Pemerintah telah menyepakati impor minyak dan gas bumi (migas) dari Amerika Serikat senilai USD 15 miliar atau sekitar Rp 244,41 triliun. Transaksi jumbo ini dilakukan lewat kesepakatan antara PT Pertamina (Persero) dengan tiga perusahaan migas terbesar asal Negeri Paman Sam.
Tiga perusahaan tersebut adalah ExxonMobil Corp, Chevron Corp, dan KDT Global Resource LLC. Ketiganya telah menandatangani nota kesepahaman (MoU) dengan Pertamina dan anak usahanya, PT Kilang Pertamina Internasional.
"Untuk (impor) energi kemarin kan dari Pertamina, PT Kilang Pertamina Internasional kan sudah tanda tangan MoU dengan 3 yang terbesar di US. Baik yang dengan ExxonMobil, kemudian dengan Chevron, dan KDT. Itu sudah ada kesepakatan," ujar Sekretaris Kementerian Koordinator Bidang Perekonomian, Susiwijono Moegiarso, kepada wartawan di kantornya, Jumat (18/7).
Menurut Susi, kesepakatan ini mencakup impor crude oil (minyak mentah), refined gasoline (bensin hasil kilang), dan LPG. Namun, detail kerja sama tersebut akan dibahas lebih lanjut dalam waktu dekat.
"(Impor) crude oil, refinery-nya gasoline, kemudian LPG. MoU kemarin kan masih baru sepakat saja, habis ini nanti kita akan detailkan," jelasnya.

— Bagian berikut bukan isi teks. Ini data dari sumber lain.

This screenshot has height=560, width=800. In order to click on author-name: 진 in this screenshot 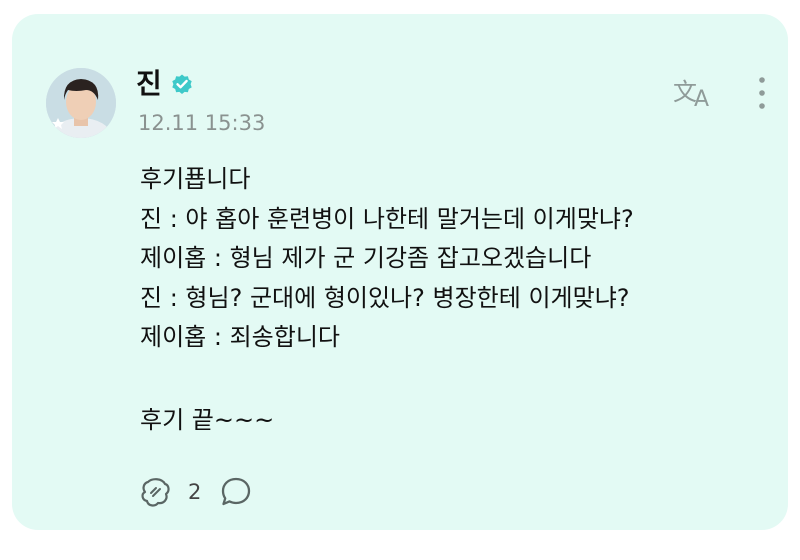, I will do `click(149, 84)`.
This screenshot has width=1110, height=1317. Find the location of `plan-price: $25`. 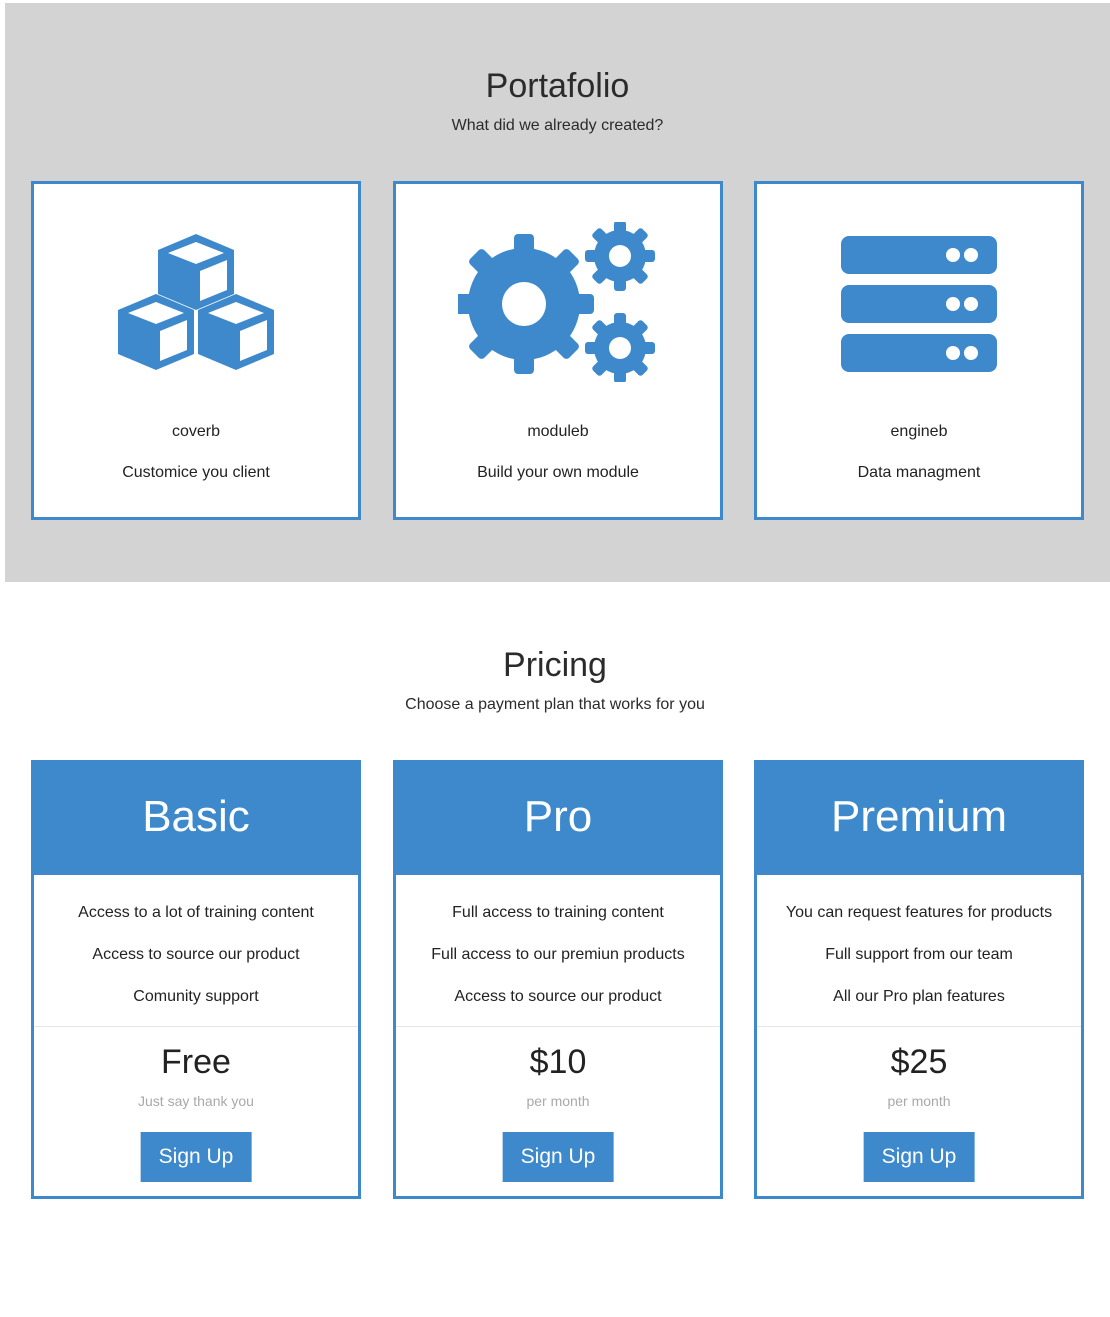

plan-price: $25 is located at coordinates (919, 1062).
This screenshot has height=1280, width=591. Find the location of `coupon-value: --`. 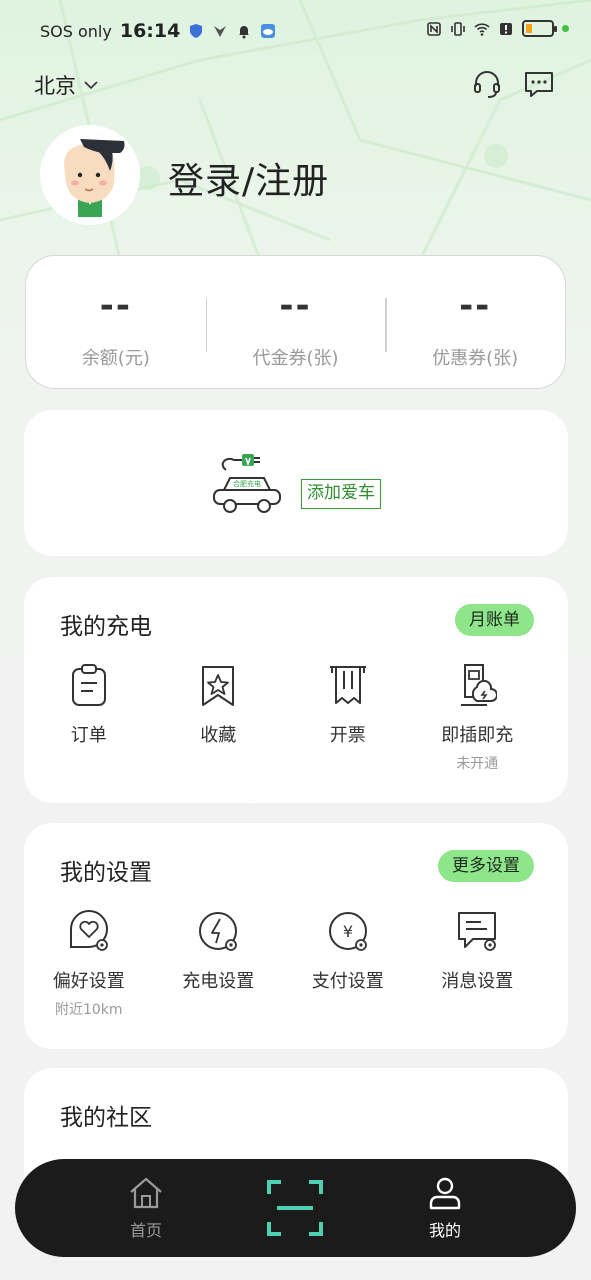

coupon-value: -- is located at coordinates (476, 306).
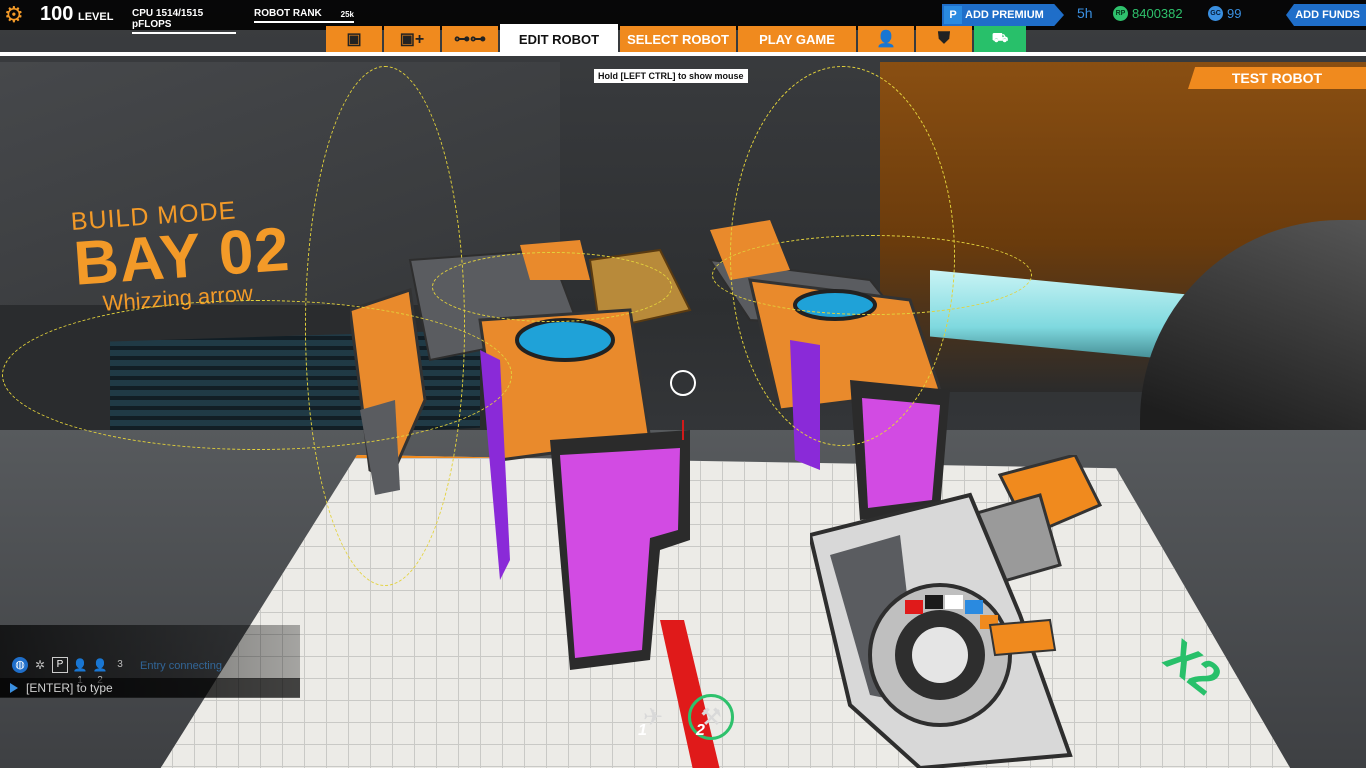 The width and height of the screenshot is (1366, 768). Describe the element at coordinates (842, 256) in the screenshot. I see `rotation-guide-arc-right` at that location.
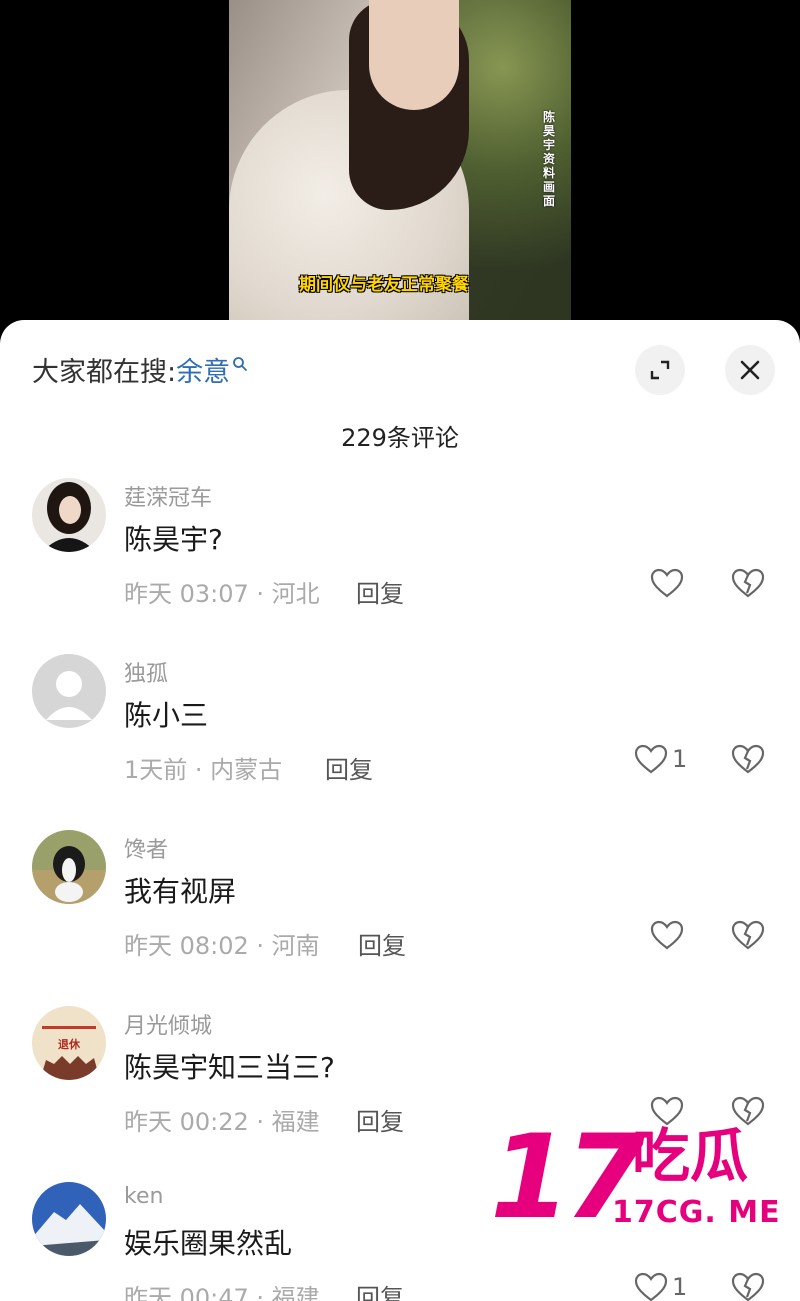 This screenshot has height=1301, width=800. I want to click on comment-username: 月光倾城, so click(168, 1024).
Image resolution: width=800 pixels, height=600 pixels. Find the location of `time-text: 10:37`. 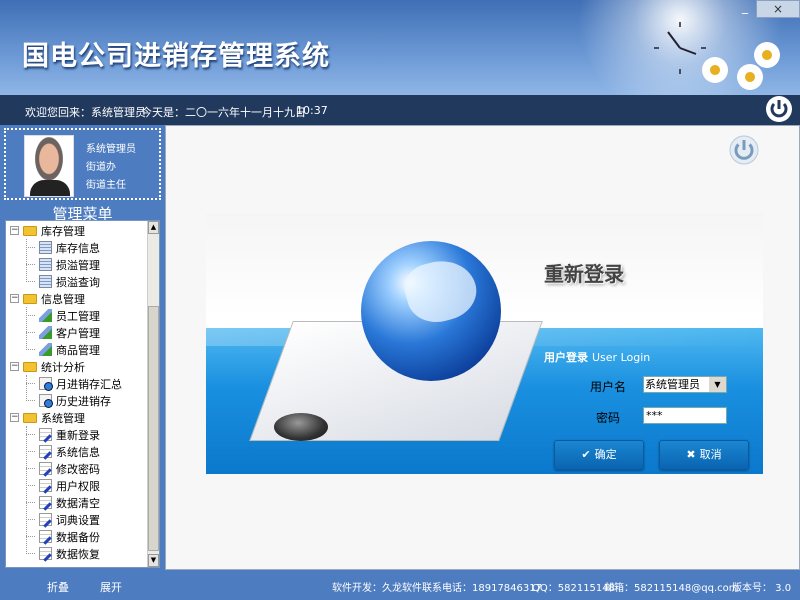

time-text: 10:37 is located at coordinates (312, 110).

Kesepakatan ini menjadi bagian dari langkah timbal balik usai Presiden AS Donald Trump menurunkan tarif resiprokal untuk produk ekspor Indonesia dari 32 persen menjadi 19 persen. Namun, Susi menegaskan bahwa kesepakatan ini tidak berarti Indonesia dipaksa membeli produk energi dari AS.
"Itu sebenarnya tidak ada hal yang betul-betul baru. Itu kan shifting saja, realokasi dari yang pembelian sudah ada yang tadinya dari negara mana-mana. Sudah pasti nanti juga tergantung perhitungan bisnisnya seperti apa. Jadi, tidak serta-merta kita dipaksa beli, tidak begitu. Tetap subjek pertimbangan bisnisnya dan perhitungannya seperti apa," katanya.
Ia juga menyebut kerja sama ini akan dituangkan dalam dokumen resmi joint statement antara Indonesia dan AS. Susi menegaskan, skema final dari kesepakatan tersebut masih akan dibahas bersama dengan United States Trade Representative (USTR).
"Kita kan masih akan ketemu terus dengan United States Trade Representative (USTR), di joint statement nanti akan dibunyikan di situ. Kita akan sepakat, kemudian nanti detailnya, skemanya seperti apa, akan kita detailkan lagi. Dan itu bukan kita dipaksa. Kita juga akan diuntungkan dengan itu, menjaga ketahanan energi kita," jelas Susi.
Sebagai bagian dari implementasi kesepakatan, pemerintah juga tengah menyiapkan kawasan ekonomi khusus (KEK). Namun, Susi belum merinci lebih lanjut soal lokasi maupun skema fasilitas itu.
Selain energi fosil, Indonesia juga menyepakati kerjasama strategis dengan AS dalam bentuk pembebasan tarif dan kuota ekspor mineral kritis olahan, seperti nikel dan tembaga. Kesepakatan ini dinilai penting untuk memperkuat posisi Indonesia dalam rantai pasok global baterai kendaraan listrik dan industri teknologi.
“Kemarin kita sepakat untuk mineral kritis olahan kita itu tidak dikenal tarif dan kuota,” kata Susiwijono.